Thursday, December 17, 2009

Debate w/ the Ambrosini Critique...

So, one thing that's really been gnawing at me, is this: What on Earth is the Fed thinking? One way to proxy this is to see what conservative economists think.

Let's surf over to Greg Mankiw's blog. Oh, let's see, recently he's had plenty of time to plug for his textbook, but he hasn't got an opinion about the Fed's obviously too contractionary policy, or Ben Bernanke's Comedy of Errors as Fed Chairman.

Let's surf over to the Freakonomics Blog. Go there if you need to buy something for an economist for Christmas, but MIT Grad Levitt has no opinion on the Feds Folly. The Freakonomics boys' are only concerned with plugging for their book.

Marginal Revolution? No opinion. Got all these posts on the minimum wage, which is a total non-issue, but nothing about the Fed. Becker-Posner post about the Fed, but just snippets, and neither think the Fed has been too tight with money.

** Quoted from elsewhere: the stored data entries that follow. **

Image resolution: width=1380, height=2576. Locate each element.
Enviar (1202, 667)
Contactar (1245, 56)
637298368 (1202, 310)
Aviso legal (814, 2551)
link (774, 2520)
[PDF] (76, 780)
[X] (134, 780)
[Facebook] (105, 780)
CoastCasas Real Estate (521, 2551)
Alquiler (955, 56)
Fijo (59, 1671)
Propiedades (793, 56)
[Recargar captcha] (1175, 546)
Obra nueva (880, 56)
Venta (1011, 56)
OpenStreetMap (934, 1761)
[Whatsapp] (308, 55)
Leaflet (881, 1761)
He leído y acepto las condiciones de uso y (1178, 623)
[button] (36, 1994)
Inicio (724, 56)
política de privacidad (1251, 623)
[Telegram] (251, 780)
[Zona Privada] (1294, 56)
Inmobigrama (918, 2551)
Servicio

To see what conservatives are thinking about this (to the extent they are even thinking about this), we have to go to Will over at the Ambrosini Critique, with whom this blog has crossed swords with in the past.

Let's see what Will has to say. His points are three: 1) the price level increases are accelerating (he plots what looks like a CPI inclusive of food/energy), 2) Output is increasing, and 3) And "unemployment is not decreasing".

To which I then point out (posting on his blog), that 1) the dip last month in the unemployment rate was noise -- large revisions in the previous two months data plus perhaps people leaving the workforce, and that to have flat unemployment w/out revisions or other special items you can't count on every month, we'd need employment to grow about 150,000/month, so that we cannot yet say that unemployment is "not increasing". The Ambrosini did not address this point in my response, so I assumed he conceded that unemployment is still increasing (although i added that, due to the SA factor, we're likely to be there in January/February...).

2) I then noted that the Core CPI was flat in November.

The Ambrosini Critique responds: "TV, what data are you looking at? The only “core” number that I see flat is CPI excluding energy and food, not seasonally adjusted (and this is entirely due to decreases in food prices). Otherwise, overall CPI is up, core CPI seasonally adjusted is up and the PPI is way up. Is there a good reason to think that NSA core CPI (or food prices more specifically) is more important than all the others?"

To which I point out that the "CPI excluding energy and food" is the "core CPI" and that the 0.0% change in November is the core CPI SA, not the NSA version. (The NSA version was -.2%, for those interested.)

I also added, incorrectly, that the "PPI, last two months was up a total of .1% if i remember correctly…"

Smelling blood, Ambrosini critiques: "TV, you don’t have to remember anything. PPI is reported on the front page of bls.gov and its up 2.1% over the last two months… 2.1% over two months is over 13% on an annual basis. I’m not sure your position that policy is too tight is supported by the core inflation data."

Ouch! Had by the Ambrosini Critique... Or was I. I check the numbers myself, and I was wrong -- the core PPI numbers the past two months were -.1%! And so I write: "You were nearly right and I was wrong: Core PPI last two months is -.1%.

Core CPI in November: 0.0%.

The PPI swings much more than the CPI, so the core CPI is the far and away the single most important inflation number published. That doesn’t mean we don’t also look at food and energy, or the PPI, but these other numbers bounce all over the place, and so if you want to know if inflation is getting picked up in the system or not, you look at the Core CPI.

The Core CPI was flat in November.

This was below the Fed’s forecast. The Fed’s forecast for next year is for the Core CPI to be between 1.4-1.7%. That’s below the Fed’s own target, which itself is too low."


So, I don't know what conservatives are thinking. It appears they are just confused over which rates are appropriate for policy analysis and how the unemployment numbers are made. But this cannot be Bernanke's issue, can it?

I think it is more that they fear that once the economy turns around, banks will suddenly start lending out their excess reserves, and if they did, we would have really high inflation. The problem with this is that, first, on the other side, we've got 10% unemployment which gives firms bargaining power over workers, which should hold down wage growth. The second issue is that in between having a flat CPI and hyperinflation, there would be months of very high growth, reductions in unemployment, moderate growth in the core CPI, and a spike in long-term interest rates, which are not now predicting much inflation. During these months, the Fed could reign in its QE, raise the Federal Funds rate, slow the recovery and stamp out any inflation. The key is that the Fed needs to get over the hump first, and we are not over the hump. Maybe we'll get lucky and be there in a few months, but the fact is we are not there yet. There is scant sign of inflation starting to take off, and employment is not yet to the point where we will see sustained reductions in the unemployment rate.

This "fear of the coming hyperinflation" has been going on for a year now. During that time, the unemployment rate has gone from 7 to 10% and the core inflation rate has been well-contained.